* **WORK INSTRUCTION**
Retype the listing that follows, word for word.
Content starts
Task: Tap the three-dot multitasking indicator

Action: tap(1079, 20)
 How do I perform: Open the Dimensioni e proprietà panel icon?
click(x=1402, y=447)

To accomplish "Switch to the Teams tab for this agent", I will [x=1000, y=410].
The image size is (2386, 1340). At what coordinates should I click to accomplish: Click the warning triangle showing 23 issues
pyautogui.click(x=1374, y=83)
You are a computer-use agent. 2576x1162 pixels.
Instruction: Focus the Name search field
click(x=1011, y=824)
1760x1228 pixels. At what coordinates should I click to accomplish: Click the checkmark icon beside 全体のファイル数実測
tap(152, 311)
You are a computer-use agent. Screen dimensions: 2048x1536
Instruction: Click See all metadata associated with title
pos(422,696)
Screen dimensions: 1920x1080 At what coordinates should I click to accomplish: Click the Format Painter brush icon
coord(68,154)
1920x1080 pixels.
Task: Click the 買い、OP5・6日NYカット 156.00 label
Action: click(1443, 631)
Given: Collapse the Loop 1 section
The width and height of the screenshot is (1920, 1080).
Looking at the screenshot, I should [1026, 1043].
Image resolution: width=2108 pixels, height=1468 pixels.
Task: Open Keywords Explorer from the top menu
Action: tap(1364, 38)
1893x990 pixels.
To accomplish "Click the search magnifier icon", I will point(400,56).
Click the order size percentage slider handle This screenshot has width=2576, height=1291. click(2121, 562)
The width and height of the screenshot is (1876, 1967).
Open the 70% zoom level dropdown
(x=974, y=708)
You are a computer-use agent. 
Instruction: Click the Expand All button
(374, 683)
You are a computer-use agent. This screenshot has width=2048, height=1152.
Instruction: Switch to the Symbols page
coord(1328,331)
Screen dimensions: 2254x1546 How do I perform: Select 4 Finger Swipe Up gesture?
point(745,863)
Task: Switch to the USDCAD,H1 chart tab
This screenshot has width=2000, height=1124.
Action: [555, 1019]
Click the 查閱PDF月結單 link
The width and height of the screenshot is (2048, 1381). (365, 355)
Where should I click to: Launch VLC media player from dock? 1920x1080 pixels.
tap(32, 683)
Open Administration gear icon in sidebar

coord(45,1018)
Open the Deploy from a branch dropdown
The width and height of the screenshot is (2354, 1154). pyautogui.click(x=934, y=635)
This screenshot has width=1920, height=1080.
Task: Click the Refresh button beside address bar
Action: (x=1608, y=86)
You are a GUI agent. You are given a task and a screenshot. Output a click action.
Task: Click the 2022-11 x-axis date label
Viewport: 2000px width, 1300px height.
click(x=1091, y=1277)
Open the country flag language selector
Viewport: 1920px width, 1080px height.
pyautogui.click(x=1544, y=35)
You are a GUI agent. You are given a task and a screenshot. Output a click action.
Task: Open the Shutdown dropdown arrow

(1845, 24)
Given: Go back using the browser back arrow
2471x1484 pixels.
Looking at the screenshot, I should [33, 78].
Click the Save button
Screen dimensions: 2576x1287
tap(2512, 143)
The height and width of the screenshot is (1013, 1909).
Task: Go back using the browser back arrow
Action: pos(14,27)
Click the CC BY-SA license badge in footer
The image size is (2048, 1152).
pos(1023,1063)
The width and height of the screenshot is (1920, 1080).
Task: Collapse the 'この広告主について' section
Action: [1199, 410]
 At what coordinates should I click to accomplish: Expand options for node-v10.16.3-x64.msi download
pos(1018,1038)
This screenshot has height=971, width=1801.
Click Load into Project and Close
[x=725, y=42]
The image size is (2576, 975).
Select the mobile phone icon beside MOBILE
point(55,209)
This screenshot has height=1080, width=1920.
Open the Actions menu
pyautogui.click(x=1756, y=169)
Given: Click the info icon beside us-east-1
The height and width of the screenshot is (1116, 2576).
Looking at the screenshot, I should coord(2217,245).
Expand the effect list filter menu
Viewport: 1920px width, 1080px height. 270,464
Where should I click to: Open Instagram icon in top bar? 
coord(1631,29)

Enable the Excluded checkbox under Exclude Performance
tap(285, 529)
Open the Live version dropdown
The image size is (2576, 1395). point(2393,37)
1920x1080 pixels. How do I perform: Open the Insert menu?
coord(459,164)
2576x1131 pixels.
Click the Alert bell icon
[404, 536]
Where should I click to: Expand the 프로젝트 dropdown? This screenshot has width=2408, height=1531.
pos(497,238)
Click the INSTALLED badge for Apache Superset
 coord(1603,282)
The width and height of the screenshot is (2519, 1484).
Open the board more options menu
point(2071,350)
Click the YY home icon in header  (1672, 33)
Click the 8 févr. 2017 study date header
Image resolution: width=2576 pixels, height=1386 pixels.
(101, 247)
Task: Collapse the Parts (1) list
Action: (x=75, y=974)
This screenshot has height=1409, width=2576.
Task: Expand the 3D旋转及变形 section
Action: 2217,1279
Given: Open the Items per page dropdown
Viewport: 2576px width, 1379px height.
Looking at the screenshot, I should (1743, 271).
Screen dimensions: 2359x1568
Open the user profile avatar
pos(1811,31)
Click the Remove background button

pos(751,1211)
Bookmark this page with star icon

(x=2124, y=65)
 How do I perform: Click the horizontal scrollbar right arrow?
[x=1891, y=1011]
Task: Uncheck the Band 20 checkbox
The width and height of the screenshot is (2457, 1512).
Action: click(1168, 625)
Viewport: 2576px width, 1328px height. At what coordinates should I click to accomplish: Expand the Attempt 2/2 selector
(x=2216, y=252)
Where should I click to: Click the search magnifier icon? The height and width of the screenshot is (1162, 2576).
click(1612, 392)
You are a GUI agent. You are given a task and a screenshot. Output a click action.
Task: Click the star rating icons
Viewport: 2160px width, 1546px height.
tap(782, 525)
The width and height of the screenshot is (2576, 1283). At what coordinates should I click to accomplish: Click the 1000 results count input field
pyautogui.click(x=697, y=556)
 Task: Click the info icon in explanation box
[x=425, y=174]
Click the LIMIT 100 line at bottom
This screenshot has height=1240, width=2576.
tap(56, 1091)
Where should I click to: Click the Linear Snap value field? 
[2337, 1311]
Content ends
* **EXERCISE OUTPUT**
Task: Tap the three-dot multitasking indicator

Action: tap(1079, 20)
 How do I perform: Open the Dimensioni e proprietà panel icon?
click(x=1402, y=447)

To accomplish "Switch to the Teams tab for this agent", I will [x=1000, y=410].
The image size is (2386, 1340). At what coordinates should I click to accomplish: Click the warning triangle showing 23 issues
pyautogui.click(x=1374, y=83)
You are a computer-use agent. 2576x1162 pixels.
Instruction: Focus the Name search field
click(x=1011, y=824)
1760x1228 pixels. At what coordinates should I click to accomplish: Click the checkmark icon beside 全体のファイル数実測
tap(152, 311)
You are a computer-use agent. Screen dimensions: 2048x1536
Instruction: Click See all metadata associated with title
pos(422,696)
Screen dimensions: 1920x1080 At what coordinates should I click to accomplish: Click the Format Painter brush icon
coord(68,154)
1920x1080 pixels.
Task: Click the 買い、OP5・6日NYカット 156.00 label
Action: click(1443, 631)
Given: Collapse the Loop 1 section
The width and height of the screenshot is (1920, 1080).
Looking at the screenshot, I should [1026, 1043].
Image resolution: width=2108 pixels, height=1468 pixels.
Task: Open Keywords Explorer from the top menu
Action: tap(1364, 38)
1893x990 pixels.
To accomplish "Click the search magnifier icon", I will point(400,56).
Click the order size percentage slider handle This screenshot has width=2576, height=1291. click(2121, 562)
The width and height of the screenshot is (1876, 1967).
Open the 70% zoom level dropdown
(x=974, y=708)
You are a computer-use agent. 
Instruction: Click the Expand All button
(374, 683)
You are a computer-use agent. This screenshot has width=2048, height=1152.
Instruction: Switch to the Symbols page
coord(1328,331)
Screen dimensions: 2254x1546 How do I perform: Select 4 Finger Swipe Up gesture?
point(745,863)
Task: Switch to the USDCAD,H1 chart tab
This screenshot has width=2000, height=1124.
Action: [555, 1019]
Click the 查閱PDF月結單 link
The width and height of the screenshot is (2048, 1381). (365, 355)
Where should I click to: Launch VLC media player from dock? 1920x1080 pixels.
tap(32, 683)
Open Administration gear icon in sidebar

coord(45,1018)
Open the Deploy from a branch dropdown
The width and height of the screenshot is (2354, 1154). pyautogui.click(x=934, y=635)
This screenshot has width=1920, height=1080.
Task: Click the Refresh button beside address bar
Action: (x=1608, y=86)
You are a GUI agent. You are given a task and a screenshot. Output a click action.
Task: Click the 2022-11 x-axis date label
Viewport: 2000px width, 1300px height.
click(x=1091, y=1277)
Open the country flag language selector
Viewport: 1920px width, 1080px height.
pyautogui.click(x=1544, y=35)
You are a GUI agent. You are given a task and a screenshot. Output a click action.
Task: Open the Shutdown dropdown arrow

(1845, 24)
Given: Go back using the browser back arrow
2471x1484 pixels.
Looking at the screenshot, I should [33, 78].
Click the Save button
Screen dimensions: 2576x1287
tap(2512, 143)
The height and width of the screenshot is (1013, 1909).
Task: Go back using the browser back arrow
Action: pos(14,27)
Click the CC BY-SA license badge in footer
The image size is (2048, 1152).
pos(1023,1063)
The width and height of the screenshot is (1920, 1080).
Task: Collapse the 'この広告主について' section
Action: [1199, 410]
 At what coordinates should I click to accomplish: Expand options for node-v10.16.3-x64.msi download
pos(1018,1038)
This screenshot has height=971, width=1801.
Click Load into Project and Close
[x=725, y=42]
The image size is (2576, 975).
Select the mobile phone icon beside MOBILE
point(55,209)
This screenshot has height=1080, width=1920.
Open the Actions menu
pyautogui.click(x=1756, y=169)
Given: Click the info icon beside us-east-1
The height and width of the screenshot is (1116, 2576).
Looking at the screenshot, I should coord(2217,245).
Expand the effect list filter menu
Viewport: 1920px width, 1080px height. 270,464
Where should I click to: Open Instagram icon in top bar? 
coord(1631,29)

Enable the Excluded checkbox under Exclude Performance
tap(285, 529)
Open the Live version dropdown
The image size is (2576, 1395). point(2393,37)
1920x1080 pixels. How do I perform: Open the Insert menu?
coord(459,164)
2576x1131 pixels.
Click the Alert bell icon
[404, 536]
Where should I click to: Expand the 프로젝트 dropdown? This screenshot has width=2408, height=1531.
pos(497,238)
Click the INSTALLED badge for Apache Superset
 coord(1603,282)
The width and height of the screenshot is (2519, 1484).
Open the board more options menu
point(2071,350)
Click the YY home icon in header  (1672, 33)
Click the 8 févr. 2017 study date header
Image resolution: width=2576 pixels, height=1386 pixels.
(101, 247)
Task: Collapse the Parts (1) list
Action: (x=75, y=974)
This screenshot has height=1409, width=2576.
Task: Expand the 3D旋转及变形 section
Action: 2217,1279
Given: Open the Items per page dropdown
Viewport: 2576px width, 1379px height.
Looking at the screenshot, I should (1743, 271).
Screen dimensions: 2359x1568
Open the user profile avatar
pos(1811,31)
Click the Remove background button

pos(751,1211)
Bookmark this page with star icon

(x=2124, y=65)
 How do I perform: Click the horizontal scrollbar right arrow?
[x=1891, y=1011]
Task: Uncheck the Band 20 checkbox
The width and height of the screenshot is (2457, 1512).
Action: click(1168, 625)
Viewport: 2576px width, 1328px height. At what coordinates should I click to accomplish: Expand the Attempt 2/2 selector
(x=2216, y=252)
Where should I click to: Click the search magnifier icon? The height and width of the screenshot is (1162, 2576).
click(1612, 392)
You are a GUI agent. You are given a task and a screenshot. Output a click action.
Task: Click the star rating icons
Viewport: 2160px width, 1546px height.
tap(782, 525)
The width and height of the screenshot is (2576, 1283). At what coordinates should I click to accomplish: Click the 1000 results count input field
pyautogui.click(x=697, y=556)
 Task: Click the info icon in explanation box
[x=425, y=174]
Click the LIMIT 100 line at bottom
This screenshot has height=1240, width=2576.
tap(56, 1091)
Where should I click to: Click the Linear Snap value field? 
[2337, 1311]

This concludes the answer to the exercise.